In [None]:
import torch
import torch.nn as nn
import torch.optim as optim
import torch.nn.functional as F

import numpy as np
import matplotlib.pyplot as plt

In [None]:
from numpy.linalg import inv, det
from tqdm import tqdm
from time import sleep

from torch import sigmoid, tanh
from torch import Tensor, exp, log
from torch.nn import Sequential
from torch.nn.parameter import Parameter
from torch.nn.init import xavier_uniform_
from torch.nn.init import uniform_
from torch.nn.functional import linear

from torch.utils.data import TensorDataset
from torch.utils.data import DataLoader

paper: Neural Arithmetic Logic Units (https://arxiv.org/pdf/1808.00508.pdf)

In [None]:
# class NacCell(nn.Module):
#     def __init__(self, in_shape, out_shape):
#         super().__init__()
#         self.in_shape = in_shape
#         self.out_shape = out_shape

#         self.W_ = Parameter(Tensor(out_shape, in_shape))
#         self.M_ = Parameter(Tensor(out_shape, in_shape)

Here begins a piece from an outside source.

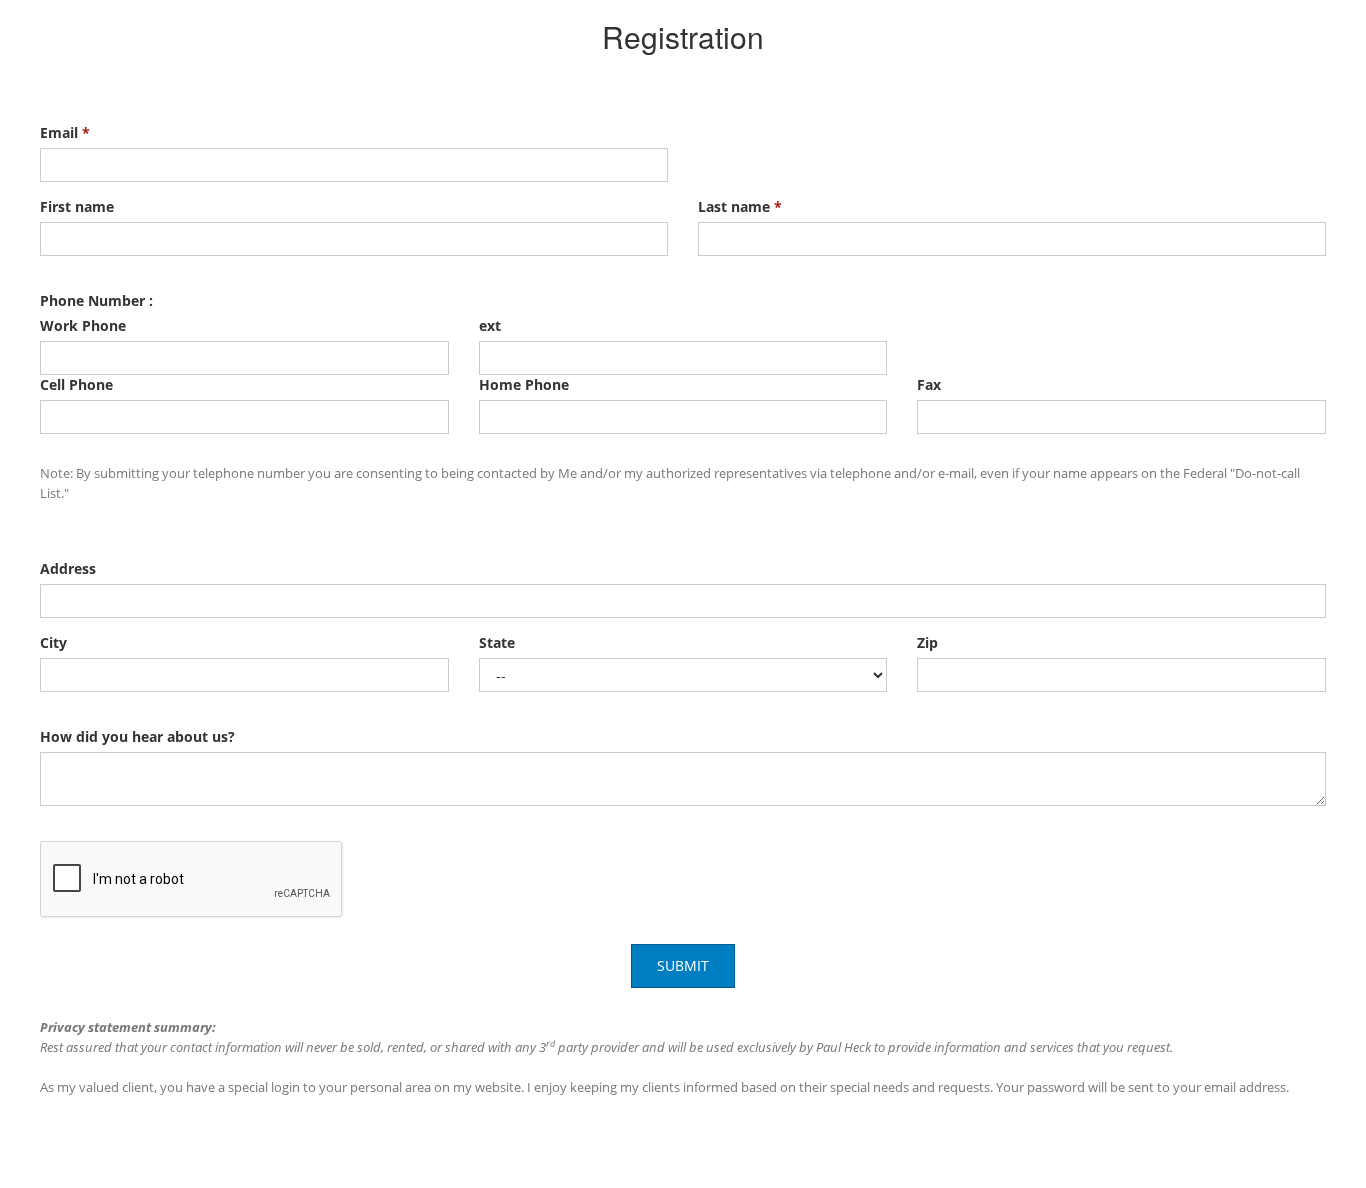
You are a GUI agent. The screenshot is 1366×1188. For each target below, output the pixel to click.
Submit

#         uniform_(self.W_, 0.0, 1.0), uniform_(self.M_, 0.0, 1.0)
#         self.register_parameter('bias', None)

#     # a = Wx
#     # W = tanh(W) * sigmoid(M)
#     # * is elementwise product
#     def forward(self, X):
#         #print('W:', self.W_.shape, 'X:', X.shape)
#         W = tanh(self.W_) * sigmoid(self.M_)

#         # linear: XW^T + b
#         return linear(X, W, self.bias)
#         #return torch.matmul(X, W.T)

In [None]:
# Cell for addition and subtraction
class ASCell(nn.Module):
    def __init__(self, in_shape, out_shape):
        super().__init__()
        self.in_shape = in_shape
        self.out_shape = out_shape

        self.W_ = Parameter(Tensor(out_shape, in_shape))
        self.M_ = Parameter(Tensor(out_shape, in_shape))

        uniform_(self.W_, 0.0, 1.0), uniform_(self.M_, 0.0, 1.0)
        self.register_parameter('bias', None)

    # a = Wx
    # W = tanh(W) * sigmoid(M)
    # * is elementwise product
    def forward(self, X):
        #print('W:', self.W_.shape, 'X:', X.shape)
        W = tanh(self.W_) * sigmoid(self.M_)

        # linear: XW^T + b
        return linear(X, W, self.bias)
        #return torch.matmul(X, W.T)

In [None]:
# class NaluCell(nn.Module):
#     def __init__(self, in_shape, out_shape):
#         super().__init__()
#         self.in_shape = in_shape
#         self.out_shape = out_shape

#         self.G = Parameter(Tensor(out_shape, in_shape))
#         self.nac = NacCell(in_shape, out_shape)

#         uniform_(self.G, 0.0, 1.0)
#         # epsilon prevents log0
#         self.eps = 1e-5
#         self.register_parameter('bias', None)

#     # y = g * a + (1 - g) * m
#     # m = exp W(log(|x| + e)), g = sigmoid(Gx)
#     # * is elementwise product
#     # a is from nac
#     def forward(self, X):
#         a = self.nac(X)
#         g = sigmoid(linear(X, self.G, self.bias))

#         ag = g * a
#         log_in = log(abs(X) + self.eps)
#         m = exp(self.nac(log_in))
#         md = (1 - g) * m

#         return ag + md

In [None]:
# Cell for multiplication and division
class MDCell(nn.Module):
    def __init__(self, in_shape, out_shape):
        super().__init__()
        self.in_shape = in_shape
        self.out_shape = out_shape

#         self.G = Parameter(Tensor(out_shape, in_shape))
        self.nac = ASCell(in_shape, out_shape)

#         uniform_(self.G, 0.0, 1.0)
        # epsilon prevents log0
        self.eps = 1e-5
        self.register_parameter('bias', None)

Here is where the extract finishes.